Lisa Feldman Barrett is a psychologist and neuroscientist who challenges almost everything we think we know about the concept of emotions in her book How Emotions Are Made: The Secret Life of the Brain (2017). I saw a glowing review of it on LinkedIn earlier this year and checked it out from the library to see what it was about. It did not disappoint.
Feldman uses detailed evidence and examples to challenge the long-standing but lacking-in-evidence ‘classical view’ of emotions. Emotions are not hardwired into us, she says, and there are no universal emotions as we think of them. At first you want to disagree with her: but doesn’t every human feel sad and happy sometimes? As she goes deeper into the science, you realize how big a role our upbringing and our brain’s predictions about how to respond to different situations play in our experience of the world.
Some cultures don’t have a concept of anger or sadness, for instance, or have concepts that encompass a broader or narrow view of these as compared to the typical Western culture definition. They have other emotion concepts and terms, some of which may not translate outside of that group. She provides examples such as Norwegians’ concept for intense joy at falling in love (Forelsket); the Portuguese concept of a strong, spiritual longing (Saudade); and Filipinos’ urge to hug or squeeze something unbearably adorable (Gigil).

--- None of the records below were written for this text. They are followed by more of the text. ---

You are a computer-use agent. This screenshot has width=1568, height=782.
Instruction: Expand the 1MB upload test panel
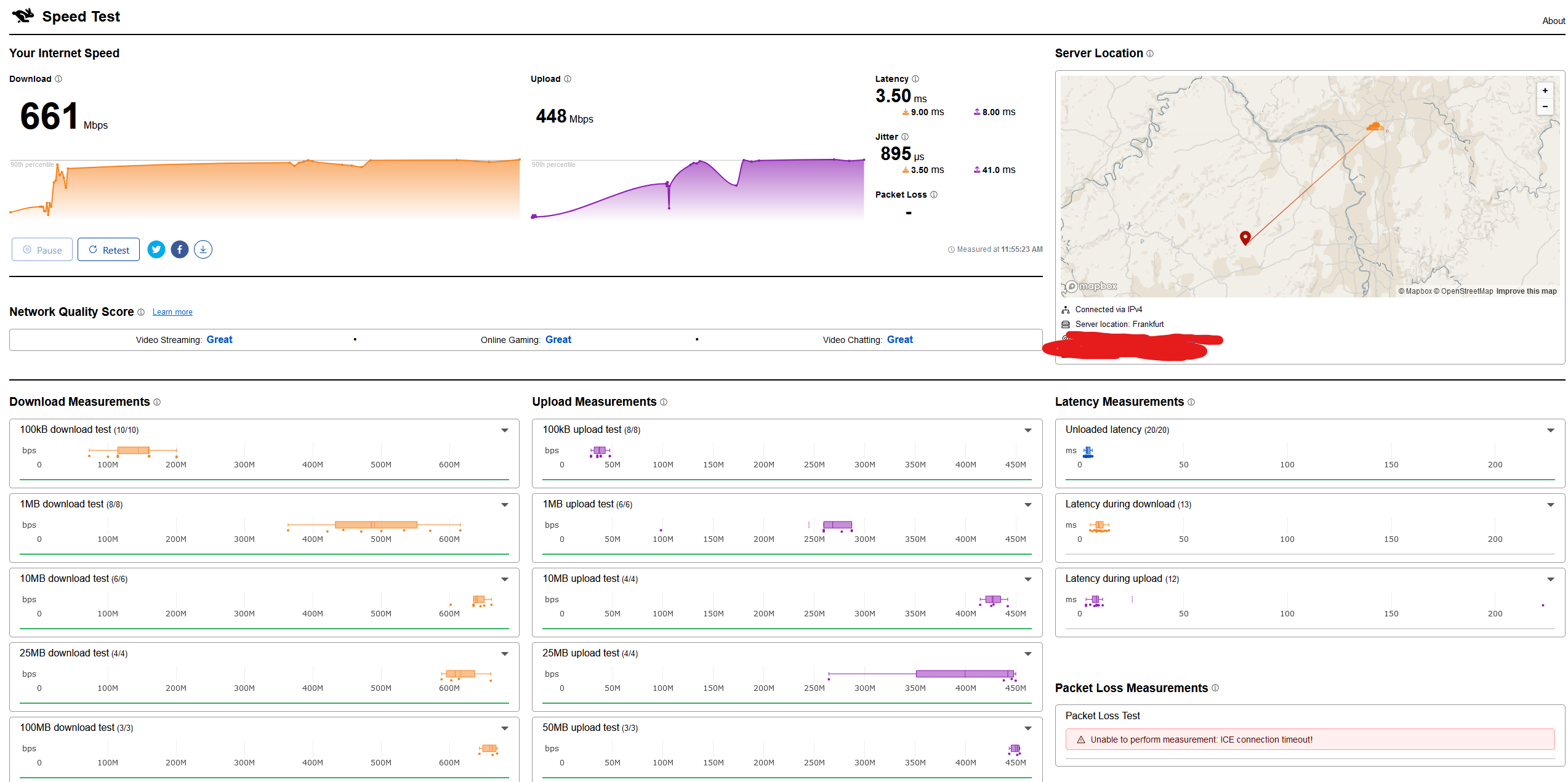(1028, 505)
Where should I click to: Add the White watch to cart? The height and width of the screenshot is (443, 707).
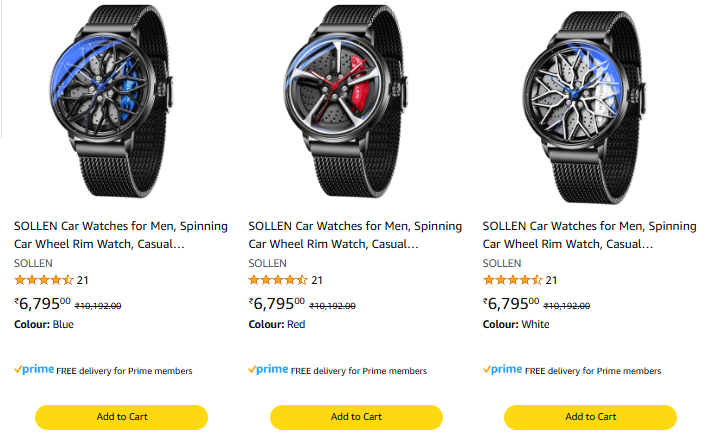point(590,417)
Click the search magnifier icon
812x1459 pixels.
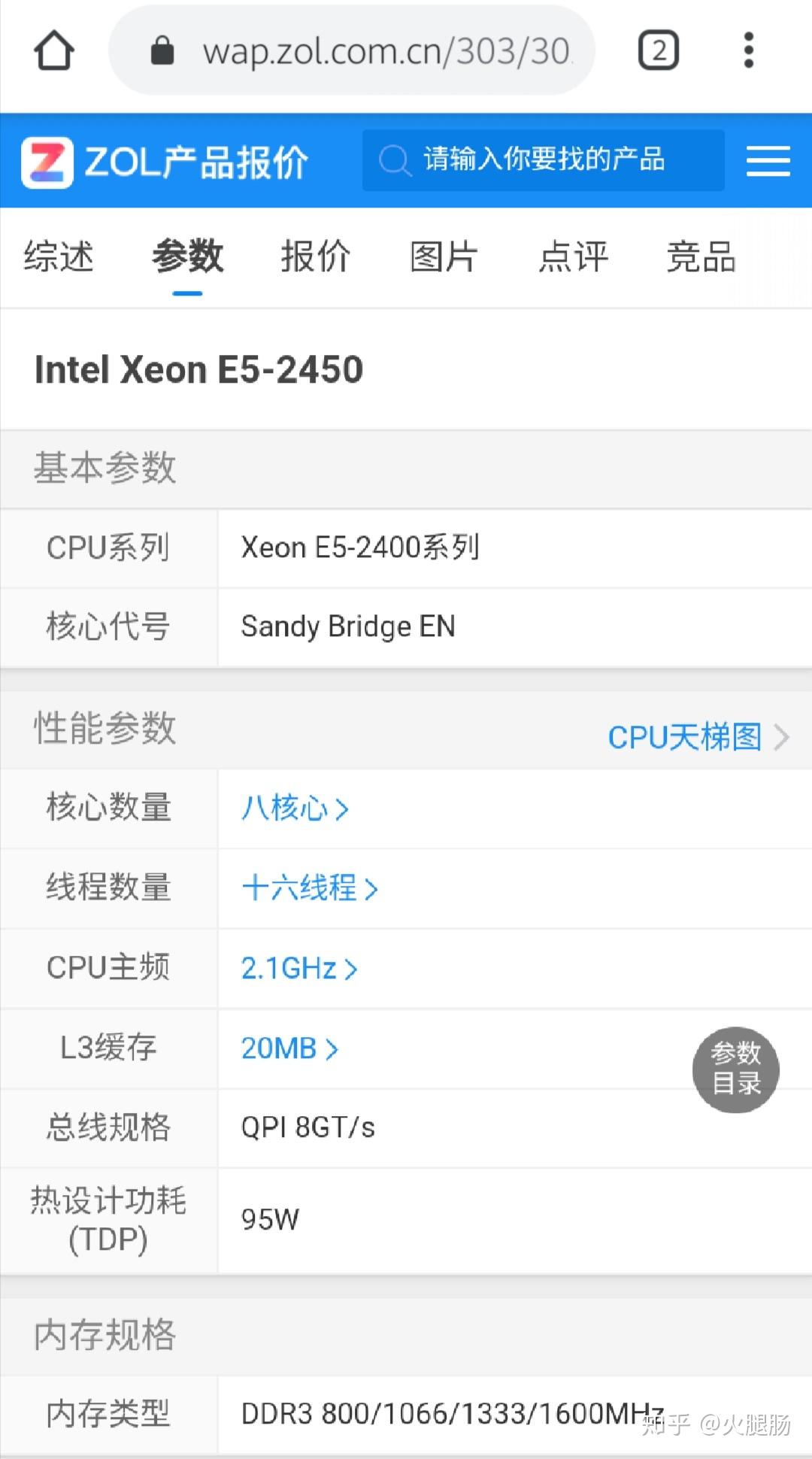click(x=394, y=159)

People around the world have socialized themselves around concepts that make their community work. For those raised in those societies, they develop predictions based on these concepts. These concepts are normal to them. The lack of universality challenges the idea that universal emotions live somewhere in the brain.
I thought as I read her book that perhaps this explains part of why I and other foreigners have found it challenging to integrate into New Zealand – it can be impossible to ‘read’ people’s emotional expressions. But now I’m wondering how much crossover there is between our concepts of emotions in the first place. What I express as excitement, with hand gestures and smiles, often seems out of place here, for example.
Barrett’s key argument is that the classical view of emotions is incorrect and lacks foundational evidence. Emotions are not built-in from birth or automatic reactions coming from specific parts of our brain. They aren’t something that our ‘rational’ minds have to control to make us human.
Her theory offers a different explanation – one of constructed emotion. This means that as we grow up in a culture, we learn to associate certain bodily feelings with certain situations. For example, if your parent asks you “Are you sad?” every time you are crying, you will learn to associate “sad” with crying. Then we use our predictions of what is appropriate to respond to new situations. If we see someone crying, we assume they are sad. If we are crying, we assume we are sad. We eventually make these predictions so seemingly effortlessly, we believe they are hard-coded into us. Stepping outside of your cultural context can help reveal that they are constructed based on a context.
Her example of butterflies in her stomach while on a date was a great example of why the classical view doesn’t make sense. At first, she thought she was happy and excited at her date. She interpreted the butterfly feeling as going with these emotions. Later, it turned out that she was falling sick. The feeling was actually one of bodily distress. But her brain predicted that she was happy based on its prior knowledge (being out at a restaurant, etc.).
Barrett says after a century of trying, scientific research has not found a constant fingerprint for any emotion. She had me questioning why we show children faces of ‘happy’, ‘sad’, ‘angry’, and so on, when we should know from our own life experience that people don’t actually look like that universally in every situation (or even many!). If you get mad at your boss, you might yell, or you might quietly simmer. You might express your feelings in any number of ways. The caricature of an angry face probably doesn’t fit you all of the times you feel anger.
Barrett packs a lot of information into this book, more so than I can unpack here, but the examples are great at helping you understand what she means and how it applies to the real world. I’d highly recommend checking it out and being open to changing your mind about almost everything you probably think and hear about emotions! She’ll have you wondering why we have stuck with these old theories for so long, and she also gives tips on how to shift into new ways of thinking and take more control over your predictions and emotion concepts.